The records below:

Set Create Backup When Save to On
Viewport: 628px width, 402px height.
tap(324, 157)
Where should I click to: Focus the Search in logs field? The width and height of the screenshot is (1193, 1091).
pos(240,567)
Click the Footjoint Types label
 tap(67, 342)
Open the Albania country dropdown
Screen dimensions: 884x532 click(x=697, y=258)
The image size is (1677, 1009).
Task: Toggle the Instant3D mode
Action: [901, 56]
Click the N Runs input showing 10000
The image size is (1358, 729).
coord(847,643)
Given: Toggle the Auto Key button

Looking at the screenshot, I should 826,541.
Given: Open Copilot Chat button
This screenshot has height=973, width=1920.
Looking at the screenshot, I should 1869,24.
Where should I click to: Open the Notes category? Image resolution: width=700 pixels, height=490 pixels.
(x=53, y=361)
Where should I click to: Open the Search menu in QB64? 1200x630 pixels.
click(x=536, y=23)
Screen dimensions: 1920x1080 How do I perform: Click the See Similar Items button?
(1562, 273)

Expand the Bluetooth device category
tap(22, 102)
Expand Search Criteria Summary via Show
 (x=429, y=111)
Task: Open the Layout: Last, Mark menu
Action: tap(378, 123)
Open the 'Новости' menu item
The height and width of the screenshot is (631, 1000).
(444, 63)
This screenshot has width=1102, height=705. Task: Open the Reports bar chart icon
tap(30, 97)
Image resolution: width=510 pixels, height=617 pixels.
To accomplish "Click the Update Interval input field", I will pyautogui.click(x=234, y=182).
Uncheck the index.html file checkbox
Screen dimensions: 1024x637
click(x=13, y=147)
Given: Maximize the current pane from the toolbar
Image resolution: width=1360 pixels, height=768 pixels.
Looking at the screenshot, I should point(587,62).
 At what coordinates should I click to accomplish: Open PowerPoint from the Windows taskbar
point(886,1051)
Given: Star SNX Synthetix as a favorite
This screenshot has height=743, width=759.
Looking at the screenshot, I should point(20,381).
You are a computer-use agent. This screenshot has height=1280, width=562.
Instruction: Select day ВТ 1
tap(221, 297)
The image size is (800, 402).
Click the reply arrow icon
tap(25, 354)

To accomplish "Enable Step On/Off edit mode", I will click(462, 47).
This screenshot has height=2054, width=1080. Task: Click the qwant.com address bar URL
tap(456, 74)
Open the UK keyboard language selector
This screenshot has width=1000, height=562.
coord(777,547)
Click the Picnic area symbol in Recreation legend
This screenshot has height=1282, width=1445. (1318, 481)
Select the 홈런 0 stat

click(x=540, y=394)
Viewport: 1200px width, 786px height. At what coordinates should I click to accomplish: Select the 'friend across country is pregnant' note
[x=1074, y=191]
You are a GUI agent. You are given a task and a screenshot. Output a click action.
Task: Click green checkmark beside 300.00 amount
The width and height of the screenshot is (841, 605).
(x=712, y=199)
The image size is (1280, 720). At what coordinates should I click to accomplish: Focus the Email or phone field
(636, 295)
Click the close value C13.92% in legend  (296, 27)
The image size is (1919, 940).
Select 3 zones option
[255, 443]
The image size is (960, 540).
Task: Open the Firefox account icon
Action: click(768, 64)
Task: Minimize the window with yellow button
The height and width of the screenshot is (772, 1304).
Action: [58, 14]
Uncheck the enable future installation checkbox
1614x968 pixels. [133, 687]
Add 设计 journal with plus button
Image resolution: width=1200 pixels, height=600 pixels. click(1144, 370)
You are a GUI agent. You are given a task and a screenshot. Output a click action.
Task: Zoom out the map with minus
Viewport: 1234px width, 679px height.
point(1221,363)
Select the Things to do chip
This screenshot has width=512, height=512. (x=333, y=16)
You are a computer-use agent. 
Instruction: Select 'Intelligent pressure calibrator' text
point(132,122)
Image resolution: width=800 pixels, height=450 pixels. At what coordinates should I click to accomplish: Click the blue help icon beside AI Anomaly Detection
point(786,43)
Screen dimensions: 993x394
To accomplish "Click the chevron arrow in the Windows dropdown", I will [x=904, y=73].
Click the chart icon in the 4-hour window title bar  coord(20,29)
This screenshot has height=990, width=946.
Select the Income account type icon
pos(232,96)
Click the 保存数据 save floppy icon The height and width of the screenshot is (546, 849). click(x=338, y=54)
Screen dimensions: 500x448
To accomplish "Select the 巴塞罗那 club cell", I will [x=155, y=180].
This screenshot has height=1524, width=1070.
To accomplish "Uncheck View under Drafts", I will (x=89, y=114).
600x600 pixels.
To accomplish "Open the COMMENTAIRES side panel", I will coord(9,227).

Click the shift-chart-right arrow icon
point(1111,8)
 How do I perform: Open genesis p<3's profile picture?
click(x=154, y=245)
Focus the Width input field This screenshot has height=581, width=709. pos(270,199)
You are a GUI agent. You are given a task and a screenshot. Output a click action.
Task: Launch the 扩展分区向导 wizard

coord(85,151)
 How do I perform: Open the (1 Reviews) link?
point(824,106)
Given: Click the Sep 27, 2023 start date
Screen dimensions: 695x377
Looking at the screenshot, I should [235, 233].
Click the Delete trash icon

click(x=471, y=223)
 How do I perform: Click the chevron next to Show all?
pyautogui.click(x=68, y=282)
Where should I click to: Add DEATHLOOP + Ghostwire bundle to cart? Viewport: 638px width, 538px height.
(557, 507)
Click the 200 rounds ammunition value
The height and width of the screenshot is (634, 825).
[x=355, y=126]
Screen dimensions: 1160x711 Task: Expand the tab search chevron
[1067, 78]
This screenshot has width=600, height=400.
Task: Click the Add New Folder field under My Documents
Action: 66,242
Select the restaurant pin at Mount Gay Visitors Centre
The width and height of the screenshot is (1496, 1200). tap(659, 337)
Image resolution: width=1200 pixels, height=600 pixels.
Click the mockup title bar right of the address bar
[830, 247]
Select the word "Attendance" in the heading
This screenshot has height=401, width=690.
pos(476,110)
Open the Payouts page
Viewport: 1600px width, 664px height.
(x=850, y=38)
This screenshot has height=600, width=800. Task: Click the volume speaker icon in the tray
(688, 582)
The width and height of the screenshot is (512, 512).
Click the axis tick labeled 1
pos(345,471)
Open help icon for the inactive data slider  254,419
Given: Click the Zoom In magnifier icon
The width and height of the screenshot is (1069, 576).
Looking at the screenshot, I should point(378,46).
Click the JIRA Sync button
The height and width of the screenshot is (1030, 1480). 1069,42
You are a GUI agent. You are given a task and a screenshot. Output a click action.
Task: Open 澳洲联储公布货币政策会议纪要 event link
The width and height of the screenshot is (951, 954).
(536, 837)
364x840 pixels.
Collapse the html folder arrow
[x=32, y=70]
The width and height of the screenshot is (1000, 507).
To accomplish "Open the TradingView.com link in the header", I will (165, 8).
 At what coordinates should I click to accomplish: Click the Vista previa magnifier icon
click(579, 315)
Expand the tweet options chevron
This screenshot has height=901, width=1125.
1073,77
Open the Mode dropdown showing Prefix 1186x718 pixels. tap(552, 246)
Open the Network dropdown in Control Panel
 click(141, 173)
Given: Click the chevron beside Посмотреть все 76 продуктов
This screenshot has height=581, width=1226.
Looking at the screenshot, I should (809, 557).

End of The records.

◆ Your assignment
Each line above is to be repeated exactly.

◆ Task response
Set Create Backup When Save to On
Viewport: 628px width, 402px height.
tap(324, 157)
Where should I click to: Focus the Search in logs field? The width and height of the screenshot is (1193, 1091).
pos(240,567)
Click the Footjoint Types label
 tap(67, 342)
Open the Albania country dropdown
Screen dimensions: 884x532 click(x=697, y=258)
The image size is (1677, 1009).
Task: Toggle the Instant3D mode
Action: [901, 56]
Click the N Runs input showing 10000
The image size is (1358, 729).
coord(847,643)
Given: Toggle the Auto Key button

Looking at the screenshot, I should 826,541.
Given: Open Copilot Chat button
This screenshot has height=973, width=1920.
Looking at the screenshot, I should 1869,24.
Where should I click to: Open the Notes category? Image resolution: width=700 pixels, height=490 pixels.
(x=53, y=361)
Where should I click to: Open the Search menu in QB64? 1200x630 pixels.
click(x=536, y=23)
Screen dimensions: 1920x1080 How do I perform: Click the See Similar Items button?
(1562, 273)

Expand the Bluetooth device category
tap(22, 102)
Expand Search Criteria Summary via Show
 (x=429, y=111)
Task: Open the Layout: Last, Mark menu
Action: tap(378, 123)
Open the 'Новости' menu item
The height and width of the screenshot is (631, 1000).
(444, 63)
This screenshot has width=1102, height=705. Task: Open the Reports bar chart icon
tap(30, 97)
Image resolution: width=510 pixels, height=617 pixels.
To accomplish "Click the Update Interval input field", I will pyautogui.click(x=234, y=182).
Uncheck the index.html file checkbox
Screen dimensions: 1024x637
click(x=13, y=147)
Given: Maximize the current pane from the toolbar
Image resolution: width=1360 pixels, height=768 pixels.
Looking at the screenshot, I should point(587,62).
 At what coordinates should I click to accomplish: Open PowerPoint from the Windows taskbar
point(886,1051)
Given: Star SNX Synthetix as a favorite
This screenshot has height=743, width=759.
Looking at the screenshot, I should point(20,381).
You are a computer-use agent. This screenshot has height=1280, width=562.
Instruction: Select day ВТ 1
tap(221, 297)
The image size is (800, 402).
Click the reply arrow icon
tap(25, 354)

To accomplish "Enable Step On/Off edit mode", I will click(462, 47).
This screenshot has height=2054, width=1080. Task: Click the qwant.com address bar URL
tap(456, 74)
Open the UK keyboard language selector
This screenshot has width=1000, height=562.
coord(777,547)
Click the Picnic area symbol in Recreation legend
This screenshot has height=1282, width=1445. (1318, 481)
Select the 홈런 0 stat

click(x=540, y=394)
Viewport: 1200px width, 786px height. At what coordinates should I click to accomplish: Select the 'friend across country is pregnant' note
[x=1074, y=191]
You are a GUI agent. You are given a task and a screenshot. Output a click action.
Task: Click green checkmark beside 300.00 amount
The width and height of the screenshot is (841, 605).
(x=712, y=199)
The image size is (1280, 720). At what coordinates should I click to accomplish: Focus the Email or phone field
(636, 295)
Click the close value C13.92% in legend  (296, 27)
The image size is (1919, 940).
Select 3 zones option
[255, 443]
The image size is (960, 540).
Task: Open the Firefox account icon
Action: click(768, 64)
Task: Minimize the window with yellow button
The height and width of the screenshot is (772, 1304).
Action: [58, 14]
Uncheck the enable future installation checkbox
1614x968 pixels. [133, 687]
Add 设计 journal with plus button
Image resolution: width=1200 pixels, height=600 pixels. click(1144, 370)
You are a GUI agent. You are given a task and a screenshot. Output a click action.
Task: Zoom out the map with minus
Viewport: 1234px width, 679px height.
point(1221,363)
Select the Things to do chip
This screenshot has width=512, height=512. (x=333, y=16)
You are a computer-use agent. 
Instruction: Select 'Intelligent pressure calibrator' text
point(132,122)
Image resolution: width=800 pixels, height=450 pixels. At what coordinates should I click to accomplish: Click the blue help icon beside AI Anomaly Detection
point(786,43)
Screen dimensions: 993x394
To accomplish "Click the chevron arrow in the Windows dropdown", I will [x=904, y=73].
Click the chart icon in the 4-hour window title bar  coord(20,29)
This screenshot has height=990, width=946.
Select the Income account type icon
pos(232,96)
Click the 保存数据 save floppy icon The height and width of the screenshot is (546, 849). click(x=338, y=54)
Screen dimensions: 500x448
To accomplish "Select the 巴塞罗那 club cell", I will [x=155, y=180].
This screenshot has height=1524, width=1070.
To accomplish "Uncheck View under Drafts", I will (x=89, y=114).
600x600 pixels.
To accomplish "Open the COMMENTAIRES side panel", I will coord(9,227).

Click the shift-chart-right arrow icon
point(1111,8)
 How do I perform: Open genesis p<3's profile picture?
click(x=154, y=245)
Focus the Width input field This screenshot has height=581, width=709. pos(270,199)
You are a GUI agent. You are given a task and a screenshot. Output a click action.
Task: Launch the 扩展分区向导 wizard

coord(85,151)
 How do I perform: Open the (1 Reviews) link?
point(824,106)
Given: Click the Sep 27, 2023 start date
Screen dimensions: 695x377
Looking at the screenshot, I should [235, 233].
Click the Delete trash icon

click(x=471, y=223)
 How do I perform: Click the chevron next to Show all?
pyautogui.click(x=68, y=282)
Where should I click to: Add DEATHLOOP + Ghostwire bundle to cart? Viewport: 638px width, 538px height.
(557, 507)
Click the 200 rounds ammunition value
The height and width of the screenshot is (634, 825).
[x=355, y=126]
Screen dimensions: 1160x711 Task: Expand the tab search chevron
[1067, 78]
This screenshot has width=600, height=400.
Task: Click the Add New Folder field under My Documents
Action: 66,242
Select the restaurant pin at Mount Gay Visitors Centre
The width and height of the screenshot is (1496, 1200). tap(659, 337)
Image resolution: width=1200 pixels, height=600 pixels.
Click the mockup title bar right of the address bar
[830, 247]
Select the word "Attendance" in the heading
This screenshot has height=401, width=690.
pos(476,110)
Open the Payouts page
Viewport: 1600px width, 664px height.
(x=850, y=38)
This screenshot has height=600, width=800. Task: Click the volume speaker icon in the tray
(688, 582)
The width and height of the screenshot is (512, 512).
Click the axis tick labeled 1
pos(345,471)
Open help icon for the inactive data slider  254,419
Given: Click the Zoom In magnifier icon
The width and height of the screenshot is (1069, 576).
Looking at the screenshot, I should point(378,46).
Click the JIRA Sync button
The height and width of the screenshot is (1030, 1480). 1069,42
You are a GUI agent. You are given a task and a screenshot. Output a click action.
Task: Open 澳洲联储公布货币政策会议纪要 event link
The width and height of the screenshot is (951, 954).
(536, 837)
364x840 pixels.
Collapse the html folder arrow
[x=32, y=70]
The width and height of the screenshot is (1000, 507).
To accomplish "Open the TradingView.com link in the header", I will (165, 8).
 At what coordinates should I click to accomplish: Click the Vista previa magnifier icon
click(579, 315)
Expand the tweet options chevron
This screenshot has height=901, width=1125.
1073,77
Open the Mode dropdown showing Prefix 1186x718 pixels. tap(552, 246)
Open the Network dropdown in Control Panel
 click(141, 173)
Given: Click the chevron beside Посмотреть все 76 продуктов
This screenshot has height=581, width=1226.
Looking at the screenshot, I should (809, 557).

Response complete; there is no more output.